Every few minutes, the local radio station I was listening to was promoting Blue Öyster Cult’s upcoming Summer Jam Music & Food Festival performance in Central Park Plaza downtown. With the cowbell from “Don’t Fear the Reaper” beating in the background as I was driving along Lincolnway, I discovered that were a ton of local kids hanging out in front of the courthouse and on the sidewalk.
I parked the car and ventured out to find some dinner. I wanted to check out a local brewpub I found on Yelp, but it was closed for a special event. I walked some more. Some local teens aimed their bubble-blowing guns at me, which I thought was pretty pathetic. In April, I survived roving drunken armies of people with water guns during the Songkran festival in Chiang Mai, Thailand. Teens with bubbles? That was pretty pathetic, but for my safety, it was obviously better than a real weapon.

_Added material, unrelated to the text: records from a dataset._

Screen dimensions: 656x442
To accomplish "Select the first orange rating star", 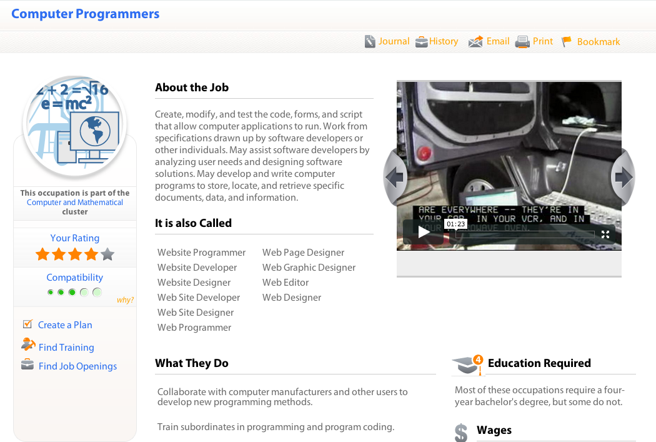I will click(42, 254).
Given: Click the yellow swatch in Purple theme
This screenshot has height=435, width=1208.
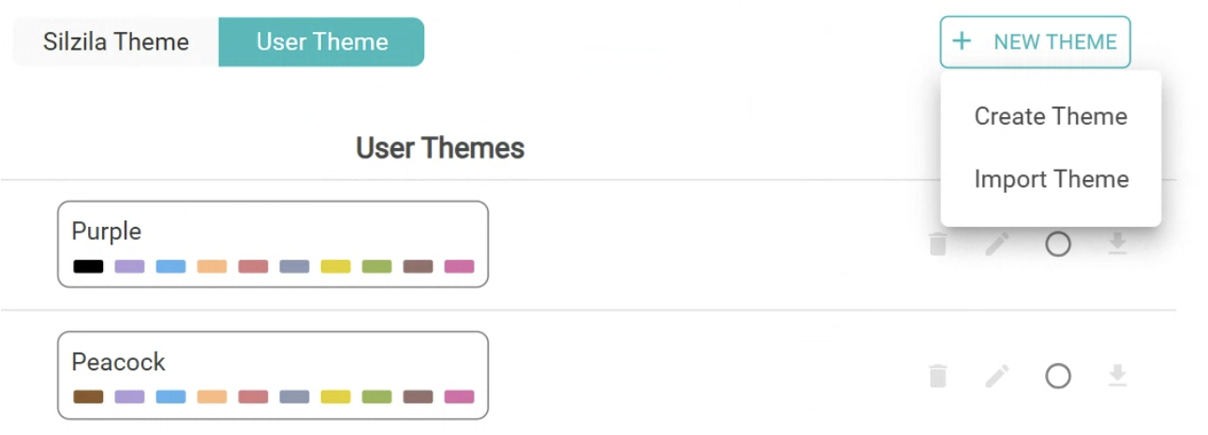Looking at the screenshot, I should [335, 266].
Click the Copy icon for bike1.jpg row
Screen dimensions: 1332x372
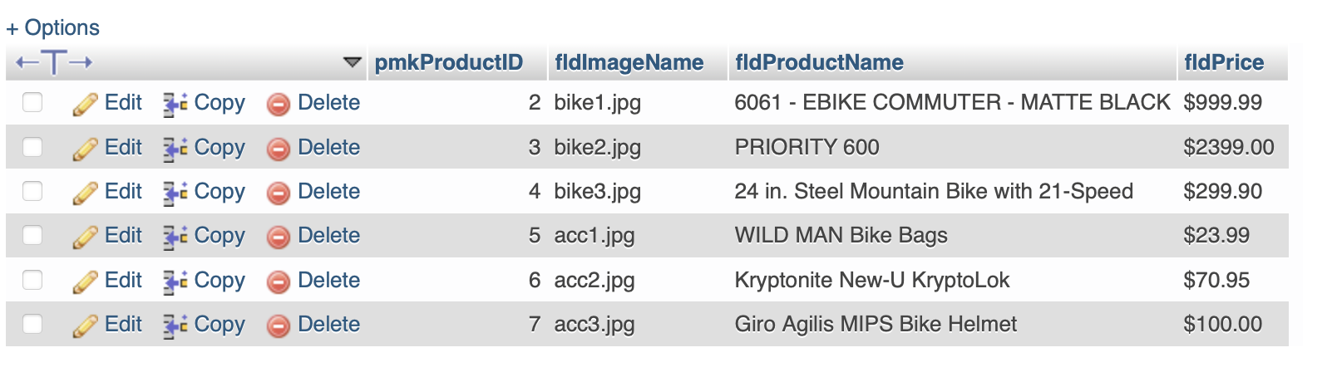pyautogui.click(x=175, y=104)
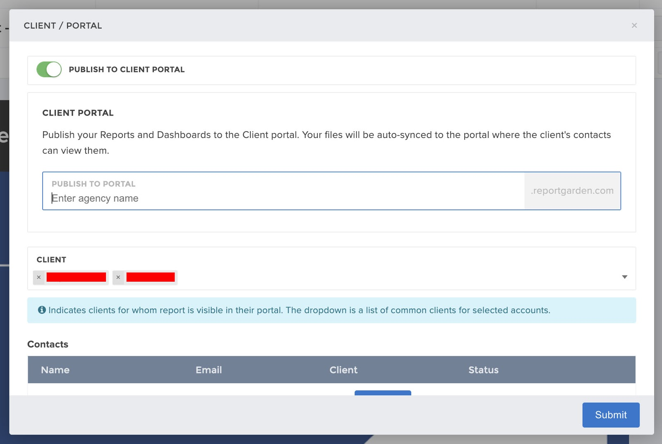Close the Client / Portal dialog
The height and width of the screenshot is (444, 662).
634,26
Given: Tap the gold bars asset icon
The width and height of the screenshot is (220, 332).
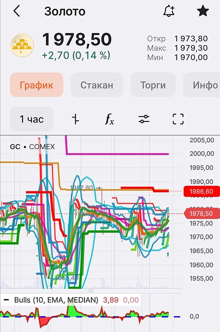Looking at the screenshot, I should coord(22,45).
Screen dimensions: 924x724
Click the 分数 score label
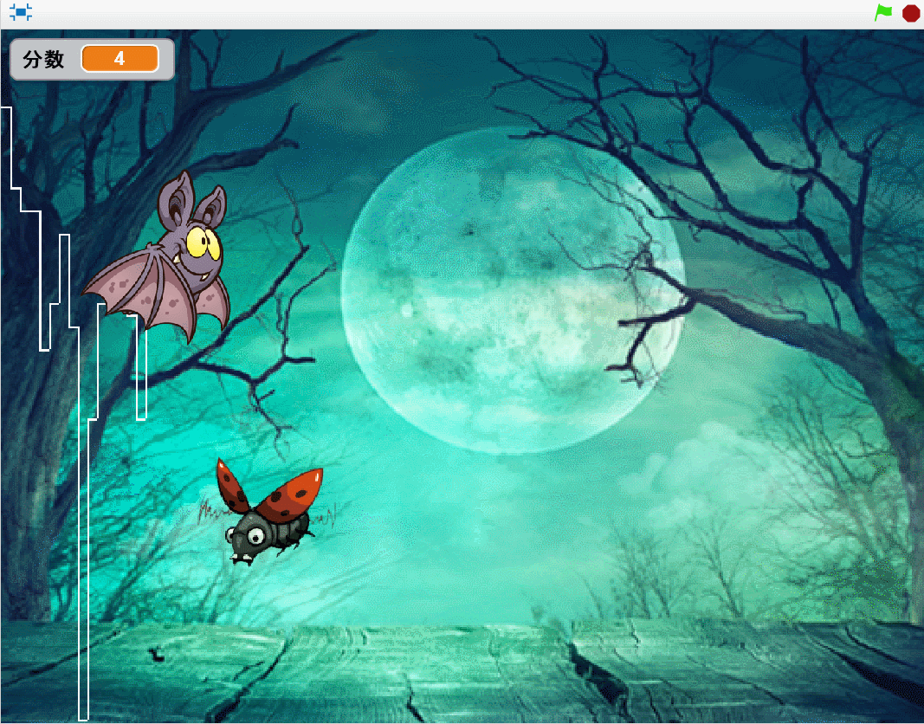[x=44, y=59]
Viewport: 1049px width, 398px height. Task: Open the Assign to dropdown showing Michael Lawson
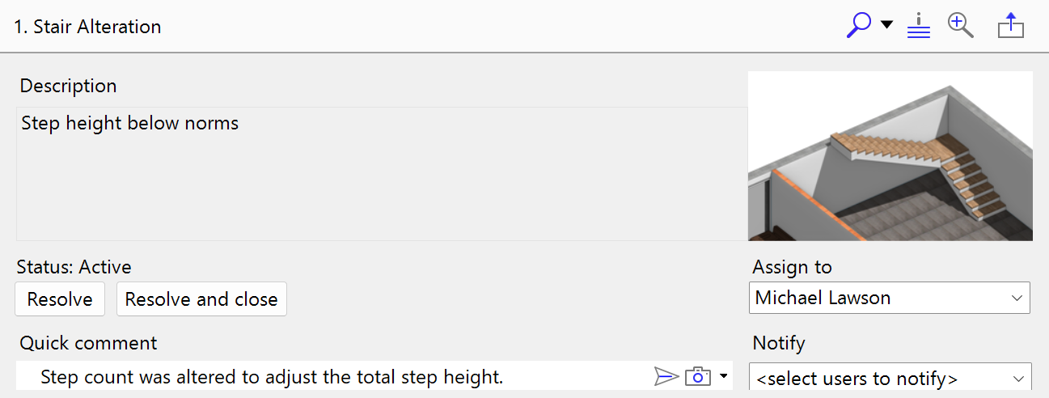coord(889,298)
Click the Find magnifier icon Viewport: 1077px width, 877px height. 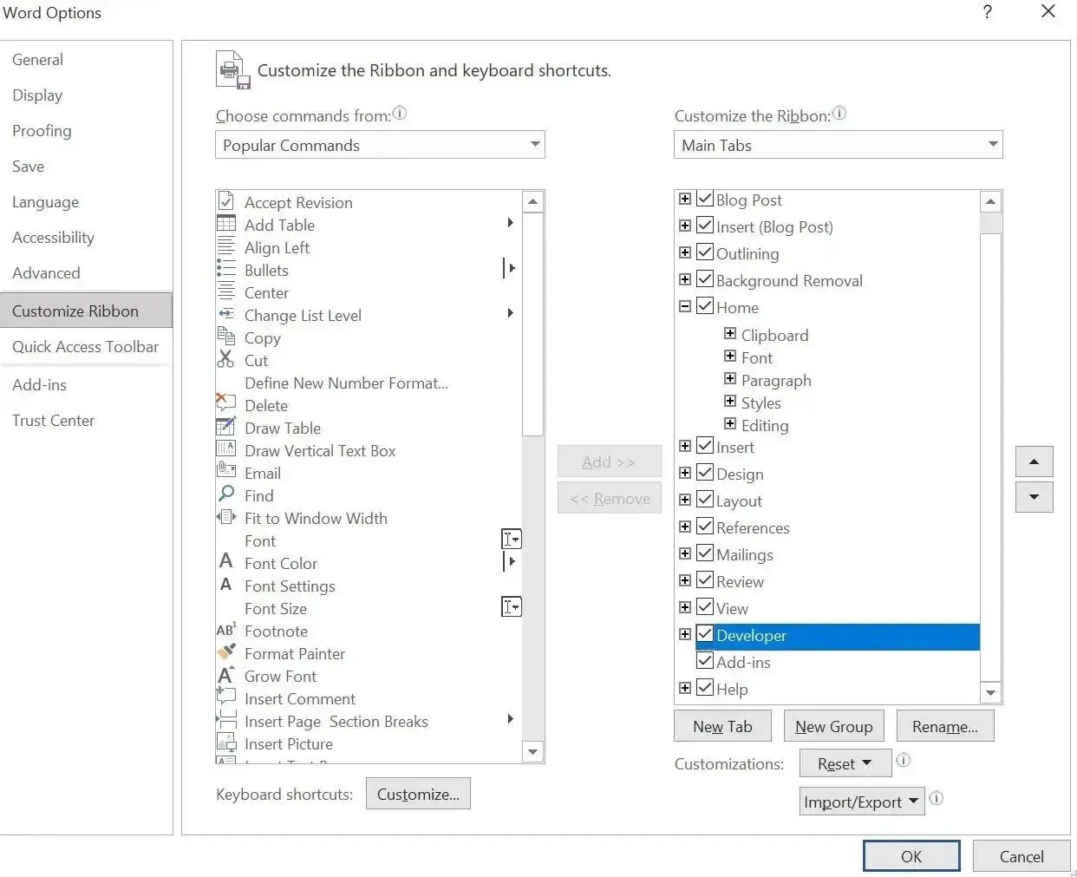[x=225, y=495]
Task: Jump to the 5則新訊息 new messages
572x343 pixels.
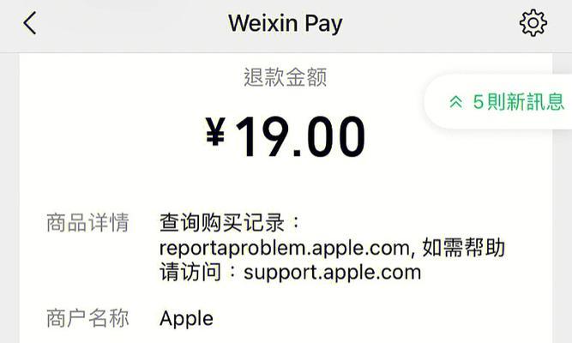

I walked into Round the Clock, a self-described “family restaurant” with standard American diner fare and took a seat at the counter. I ordered a Southwest Philly sandwich, “a twist on a classic” punctuated by some chipotle mayo, according to the menu.
“That’s my favorite sandwich,” my waitress, who looked like she may have recently graduated from high school, told me.
While waiting for my order, I pulled out “American Road,” a book by Pete Davies documenting the famous First Transcontinental Motor Train in 1919 from Washington to San Francisco along the Lincoln Highway.
As I was reading about the convoy’s trip through Northwest Indiana — the Daily Herald of La Porte, at the time, warned readers “that counties too backward to keep their portion of the highway in repair will lose the road” — a friendly older waitress approached me and lifted up the book.
“Are you getting into it?” she asked. “It looks interesting.”
I told her about my own transcontinental trip and her face lit up like a Christmas tree.
“Rock on!” She gave me a high five. “Are you going to write about me?”
Before I had a chance to answer, she continued: “If so, my name is Patricia,” who told me she wasn’t originally from Valpo, as this place is casually known as.
“I moved from Gary to Mayberry,” she said laughing in her slightly raspy voice as she shuffled about gingerly in the service area near the counter. “I’ve got lots of stories.”
“Oh yes, she definitely has stories,” my waitress said after Patricia had moved to another area.
But Patricia, who seemed like the elder queen bee among the relatively young restaurant crew, was busy, moving about the restaurant, wiping up tables and chatting with customers, including an older gentleman she called “Pops.”
My Southwest Philly came and it was a good, solid sandwich. I had hoped to chat with Patricia some more when she came back around to ask her about whether she was excited that Blue Öyster Cult was coming to town. I doubted that her co-workers had even heard of BÖC.
As I was getting ready to pay my check, Patricia came back my way and announced to her co-workers that I was driving across country to San Francisco and that I had chose to stop for dinner “right here in Valpo.”
They seemed briefly fascinated with my trip were also somewhat puzzled why I ended up in their town on my way west. Regardless, my journey seemed to momentarily break up the monotony of the evening at the Round the Clock. They all wished me safe journeys westward and then they got back to work.
I paid my bill and got back on the road.